We are thus at "a propitious moment," according to Elshtain, at which to reconsider Jane Addams, who was born just before the Civil War in 1860, lived to see the New Deal before her death in 1935, and at the turn of the century founded Chicago's famous Hull House. Addams, in Elshtain's reading, provides a model of the importance of balancing and blending competing goods--family commitments and social commitments, discipline and compassion, community engagement and intellectual inquiry--essential to realizing the dream of American democracy. What Elshtain's well-balanced account also reveals is that achieving and maintaining the right balance and blend is a daunting and endless task.
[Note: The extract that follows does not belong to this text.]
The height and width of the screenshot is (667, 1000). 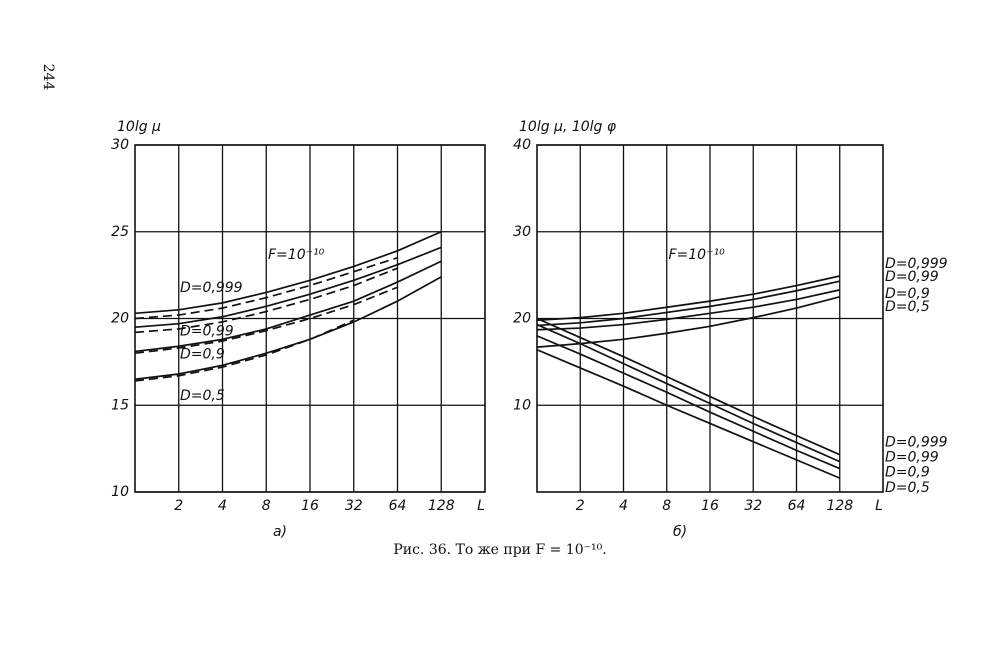 What do you see at coordinates (500, 550) in the screenshot?
I see `caption: Рис. 36. То же при F = 10⁻¹⁰.` at bounding box center [500, 550].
In fact, the last fifteen years or so have witnessed striking efforts by public intellectuals and politicians from both parties to balance and blend goods whose irreconcilability had long been taken for granted. In the 1980s the Democratic Leadership Council (led by Bill Clinton and Al Gore, among others) concluded that the Democrats had mistakenly ceded to Republicans care for a variety of critical goods--including personal responsibility, the family, religious worship, civic participation--essential to the public interest. Then, in the late 1990s, George W. Bush introduced himself to the nation as a new kind of conservative, a compassionate conservative. Bush affirmed familiar conservative themes--lower taxes, freer markets, tougher educational standards, and stronger defense--while stressing that a proper concern for limited government was consistent with government support of private efforts to address the needs of those whose poverty, or illness, or age made it impossible for them to care for themselves.
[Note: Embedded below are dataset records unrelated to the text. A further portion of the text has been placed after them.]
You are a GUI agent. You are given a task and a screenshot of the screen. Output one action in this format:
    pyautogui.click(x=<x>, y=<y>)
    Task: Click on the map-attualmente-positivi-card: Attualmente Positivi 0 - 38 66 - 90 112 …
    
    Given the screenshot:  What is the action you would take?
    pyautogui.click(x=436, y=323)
Was all this good for democracy or bad? On one interpretation, the balancing and blending embodied in, say, the welfare reform bill that President Clinton signed into law in 1996, President Bush's faith-based initiative, and the rise of the school choice movement exhibit a high-minded determination to craft public policy that reflects the competing claims of genuine goods. On another interpretation, these undertakings betray a cynical scheme, common to both parties, to co-opt the nation's growing numbers of independent voters.

This is the background against which Elshtain takes up Jane Addams. By showing that high-minded political attempts to give competing goods their due are possible and can advance the cause of democracy, Elshtain aims to equip us to resist cynical dismissals. And by dramatizing the professional and personal demands imposed by such high-mindedness, how in politics it can lead one to lose one's balance, she cautions against romanticizing idealism.

Addams's reputation has lost much luster since the height of her acclaim, in 1910, which saw the publication of her masterpiece, "Twenty Years at Hull House." When she died twenty-five years later, Addams was, Elshtain reports, "America's best-known and most widely hailed female public figure." Yet her fervent pacifism and vocal internationalism in response to World War I had earned her intense and persistent public opprobrium, and her reputation has never entirely recovered.

Much of the criticism, Elshtain shows, is vulgar and baseless. While still alive, she was denounced as a Communist sympathizer whose selfless work on behalf of the poor served as a guise under which she sought to promulgate radical anti-American ideas. No better are the contemporary academic critics who condescendingly condemn her as a cultural imperialist out to "civilize the masses" and indignantly disparage her as an elitist determined to stamp out the diversity that immigrants brought to this country and impose on them a homogenized American identity.